On the socially-conscious side of the coin, Shoplifters is a film about people who've been pushed to the edges of society in the wake of the Japanese Recession, and have subsequently been forgotten by their governments. Kore-eda was inspired to make the film after news reports on poor families shoplifting to stay afloat became more and more commonplace on the TV.

 "His films are what I imagine you'd get if you blended together Ken Loach with Yasujirō Ozu"

However, in the vein of Ozu, it's very much a film about what exactly it is that makes a family. Much like his 2013 film Like Father, Like Son, Kore-eda asks to his audiences to ponder whether it's nature or nurture that (for example) makes a father a father. In Shoplifters, the biological parents of the two children are shown as neglectful and abusive, each going as far as abandoning their children, whereas the motley-crew of non-blood relatives are shown to deeply care about the children they've taken under their wings.
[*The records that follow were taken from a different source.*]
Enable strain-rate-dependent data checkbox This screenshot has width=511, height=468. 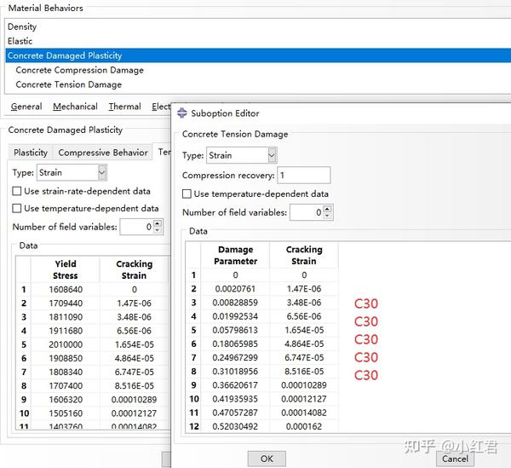pos(17,191)
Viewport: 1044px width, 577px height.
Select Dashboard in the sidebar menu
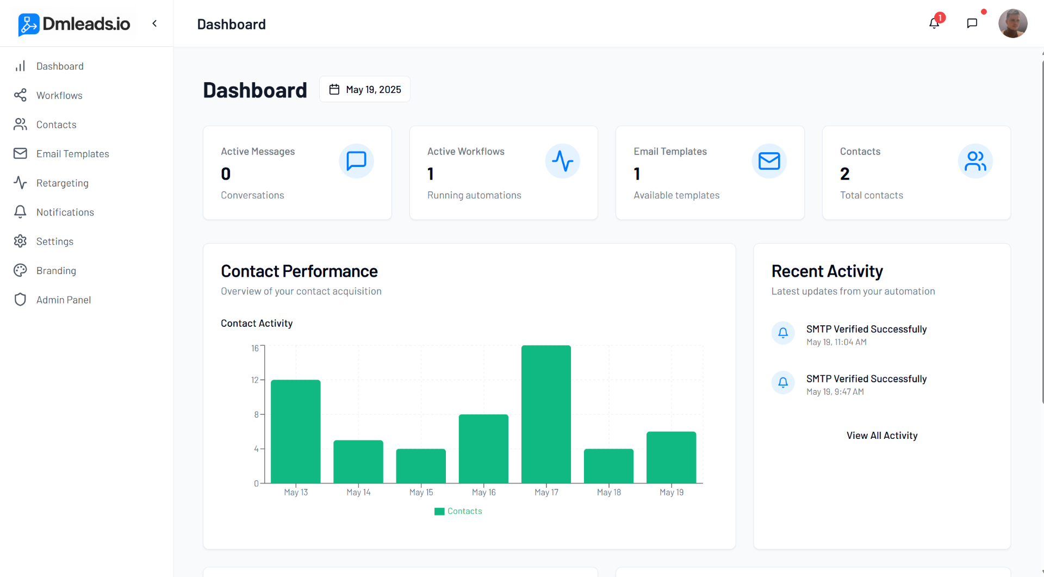(60, 66)
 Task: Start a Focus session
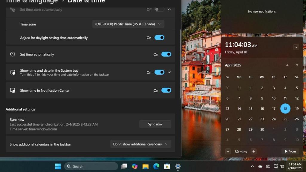point(290,151)
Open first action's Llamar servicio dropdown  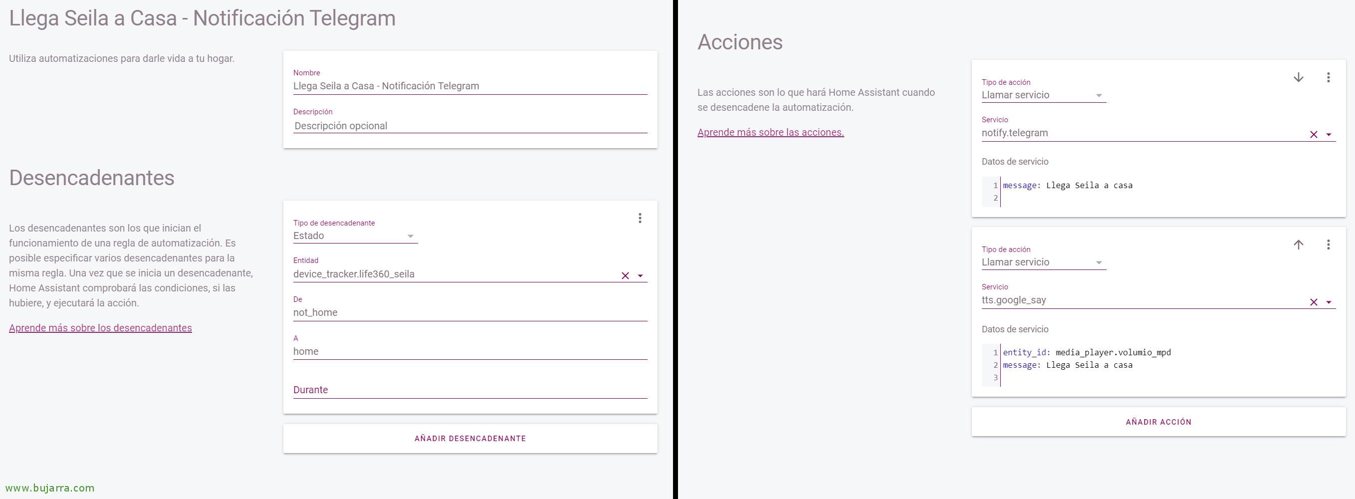click(x=1044, y=95)
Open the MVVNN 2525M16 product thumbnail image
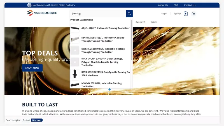 click(75, 85)
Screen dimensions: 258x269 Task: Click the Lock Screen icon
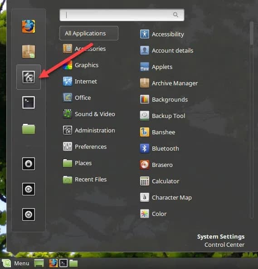tap(29, 164)
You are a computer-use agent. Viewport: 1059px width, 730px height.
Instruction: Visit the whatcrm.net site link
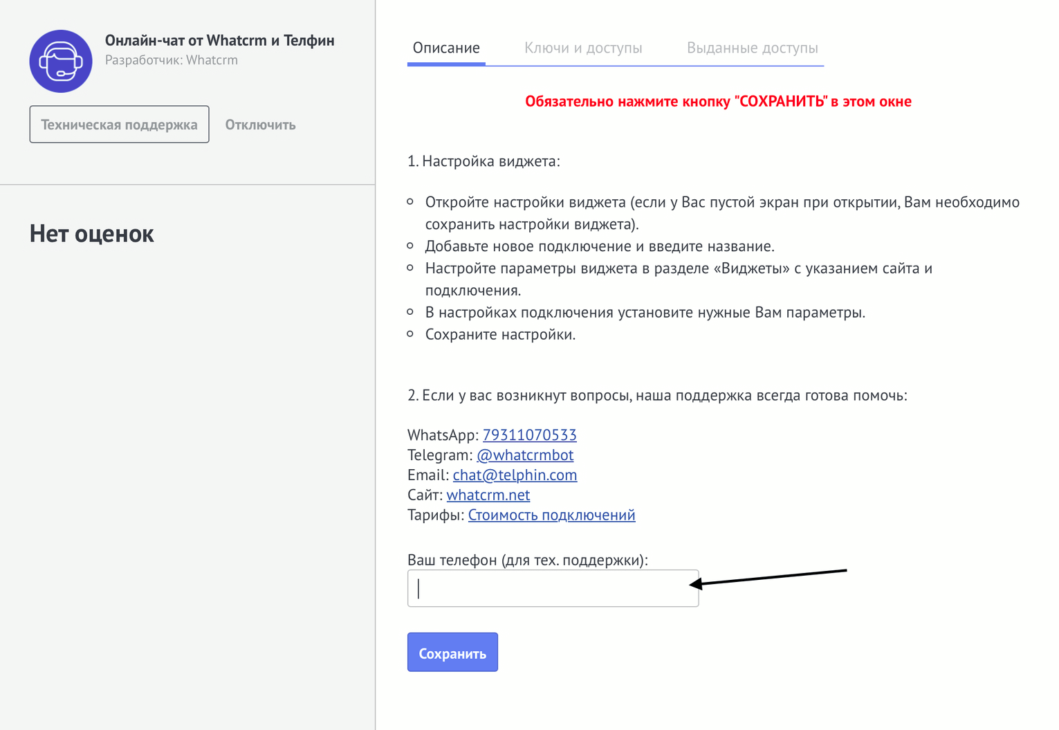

Of course, the non-blood relatives teach and encourage the kids how to shoplift, so maybe think twice before you start taking parental advice from this film.

For those thinking about joining my unofficial, unauthorised Hirokazu Kore-eda fan club, I suggest you check out Still Walking (2008), Nobody Knows (2004) and Our Little Sister (2015).

Well, there you have it – an introductory jaunt through the wonderful realm of Japanese cinema. These films are all amazing, and I actively encourage even the most passive of cinema fans to seek them out.

And if you're too busy, at least there's a fresh roster of flicks here you can continually insist you want to see, and never get round to actually watching 'em.